An experienced climber has died after falling from El Capitan in Yosemite National Park.

Balin Miller, 23, died on Oct. 1, his mother said.

Jeanine Girard-Moorman told The Associated Press, “He’s been climbing since he was a young boy, His heart and soul was truly to just climb. He loved to climb and it was never about money and fame.”

El Capitan is a “sheer granite rock face of approximately 3,000 feet,” according to the AP.

Miller’s was the third death Yosemite National Park has experienced this year. The first was an 18-year-old climber from Texas who died while climbing without a rope, or what’s called free-soloing on a different formation in the park. A woman, 29, was hit in the head by a large tree branch while she was hiking and died.

Miller was an experienced climber, learning how to climb in Alaska with his brother and their father.

“He said he felt most alive when he was climbing,” Dylan Miller told the AP. “I’m his bigger brother but he was my mentor.”

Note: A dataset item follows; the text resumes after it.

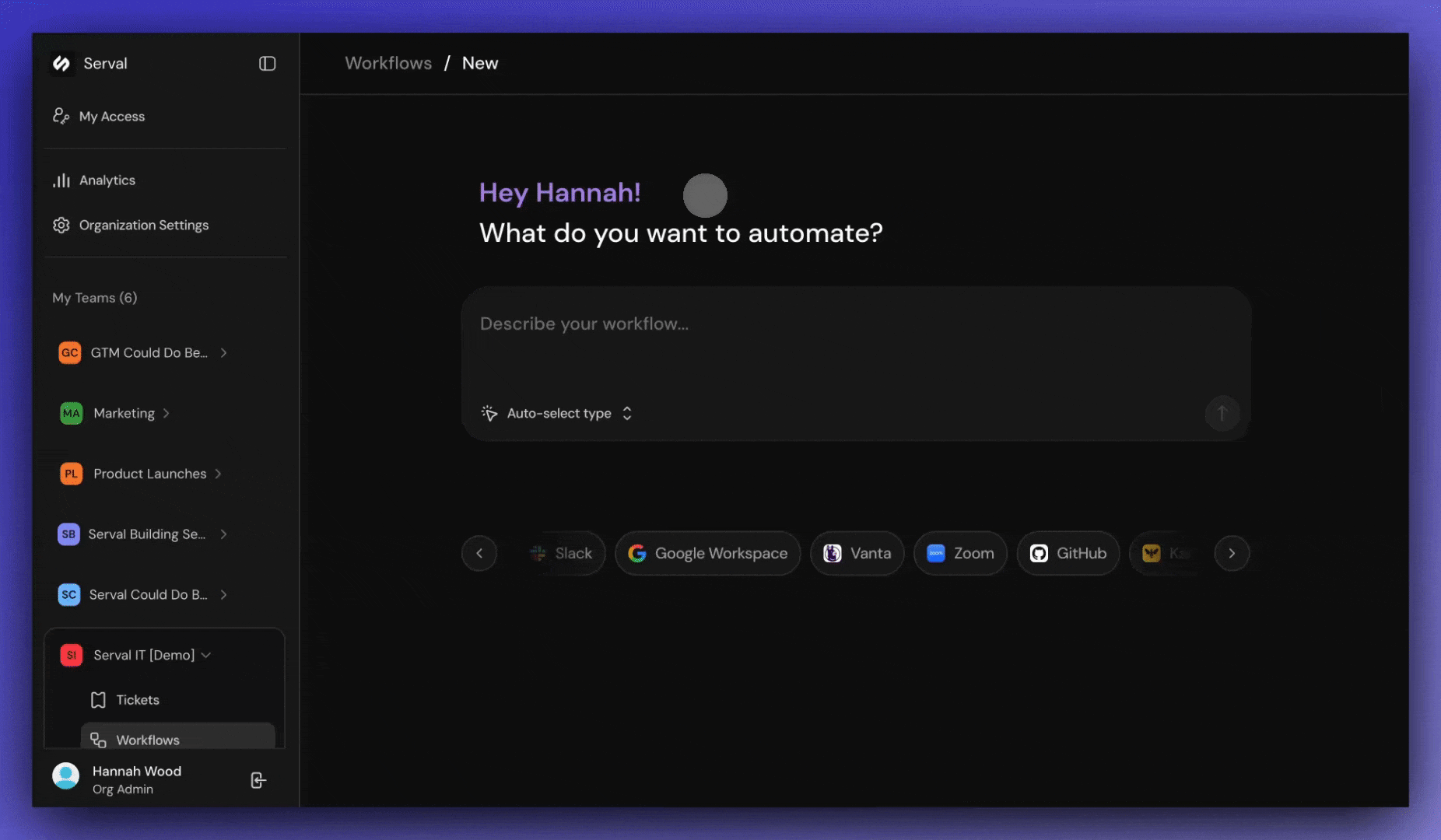Open Analytics from the sidebar
This screenshot has height=840, width=1441.
[106, 180]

He climbed solo in Patagonia and the Canadian Rockies, completing an ice climb called Reality Bath. He was the first to complete it in 37 years, Climbing magazine said.

Balin Miller also finished the first solo ascent of Mount McKinley’s Slovak Direct, over 56 hours in June.

Balin Miller had gone to Yosemite about two weeks ago to take in the solitude and sights before meeting with his family at the national park.

Miller’s brother Dylan told the AP he still is not sure what happened.

Dylan Miller said his brother had completed his lead rope soloing, or a way to climb alone but with the safety of a rope, on the Sea of Dreams and was hauling up the end of his gear when he possibly rappelled off the end of the rope.

The Los Angeles Times reported that Tom Evans, who witnessed what happened, wrote on Facebook that Balin Miller’s gear bag got stuck, so he went down to fix it, but didn’t seem to realize the rope he was attached to was not long enough.

“His rope didn’t reach the bag’s location by many feet, but he seemed unaware of that fact,” Evans shared. “On the way down he rappelled off the end of the rope.”

His deadly fall was captured on a livestream watched by about 500 people, Climbing magazine reported.

Balin Miller’s death came on the first day of the federal government shutdown, and some of the park’s officials are on furlough, but many of the park rangers are exempt from the shutdown layoffs and were able to respond shortly after he fell, the Times reported.